--- start of Page extract ---

REPUBLIC OF SOUTH AFRICA

 

IN THE HIGH COURT OF SOUTH AFRICA

GAUTENG DIVISION, PRETORIA

 

CASE NO: A259/2021

 

REPORTABLE: NO

OF INTEREST TO OTHER JUDGES: NO

REVISED: NO

4/7/2022

 

In the matter between:

 

SIMOSIHLE MPHABANTSHI                                                                Appellant

 

and

 

THE STATE                                                                                           Respondent

 

JUDGMENT

 

MOKOSE J

 

[1]        The Appellant, who was represented in the court a quo, was charged in the Regional Court of Emfuleni sitting at Vereeniging of the counts of compelled rape, rape of an adult person, robbery with aggravating circumstances, two counts of kidnapping, assault with intent to do grievous bodily harm, two counts of pointing a firearm, possession of a firearm and possession of ammunition.

 

[2]        The Appellant pleaded guilty on the charges of possession of a firearm and possession of ammunition only. At the end of proceedings, he was found guilty of attempted compelled rape, rape read with the provisions of Section 51(1) of Act 105 of 1997, two counts of kidnapping and the counts of possession of a firearm and possession of ammunition. He was acquitted on all the other charges.

 

[3]          The Appellant was sentenced as follows:

 

(i)            Count 1 being attempted compelled rape, eight (8) years imprisonment;

(ii)          Count 2 being rape read with the provisions of Section 51(1) of Act 105 of 1997, life imprisonment;

(iii)         Count 4 and 5 being kidnapping, eight (8) years on each count;

(iv)         Count 9 being possession of a firearm, five (5) years imprisonment; and

(v)          Count 10 being possession of ammunition, three (3) years imprisonment.

 

[4]        The court ordered that the sentence imposed in count 5 run concurrently with that imposed in count 4. So too was the sentence imposed in count 10 which was ordered to run concurrently with that in count 9.

 

[5]        On an automatic right of appeal in terms of Section 10 of the Judicial Matters Amendment Act 42 of 2013, the Appellant appealed against sentence only.

 

[6]          The charges arise from an incident which occurred on the night of the 2nd December 2016 when the complainant, N[....]1 H[....] S[....] and her boyfriend X[....] N[....]2 were seated outside the house where the complainant lived. They were accosted by an unknown male person who was later identified as the Appellant, armed with a firearm. They were taken to a nearby veld where they were forced to engage in sexual intercourse at gunpoint.

 

[7]          The complainant was later taken by the Appellant to a friend's house where he had sexual intercourse with her twice without her consent. The Appellant then walked the complainant halfway home. She was found by her boyfriend and family. She assisted the police leading them to the scene of where she had been raped. The Appellant's friend, Themba took the police to where the Appellant resided, whereupon, he (the Appellant) was arrested. The firearm and also ammunition were found in the Appellant's possession.

--- end of Page extract ---
--- start of Material ---

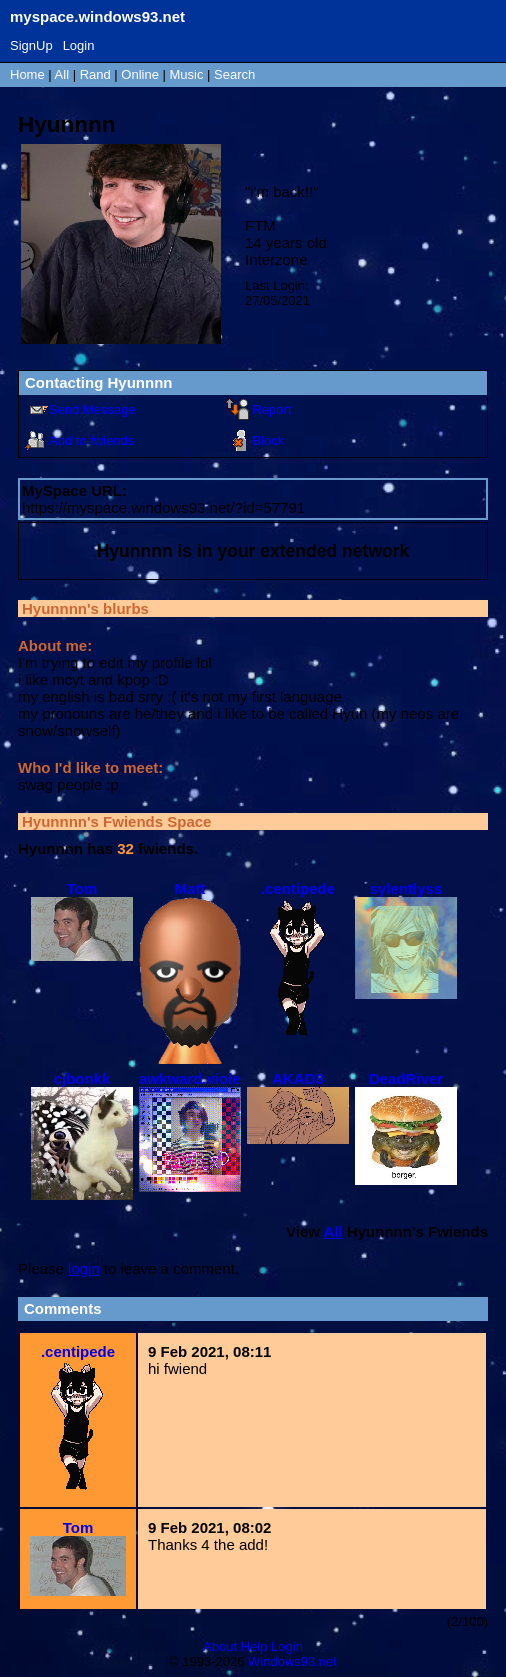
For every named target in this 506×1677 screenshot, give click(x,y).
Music (187, 74)
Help (254, 1646)
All (64, 74)
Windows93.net (292, 1661)
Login (79, 45)
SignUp (31, 45)
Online (140, 74)
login (84, 1268)
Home (27, 74)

--- end of Material ---

What this exercise asks:
1 > Rewrite the paragraph of the appeal judgment that begins "The Appellant pleaded guilty" as a short list, keeping its main facts.
2 > Write out the appeal judgment word for word from "[4]        The court" to "in count 9.".

Answers to each task:
1 >
- The Appellant pleaded guilty only to possession of a firearm and possession of ammunition.
- He was convicted of attempted compelled rape, rape read with Section 51(1) of Act 105 of 1997, two counts of kidnapping, possession of a firearm and possession of ammunition.
- He was acquitted on all other charges.

2 >
[4]        The court ordered that the sentence imposed in count 5 run concurrently with that imposed in count 4. So too was the sentence imposed in count 10 which was ordered to run concurrently with that in count 9.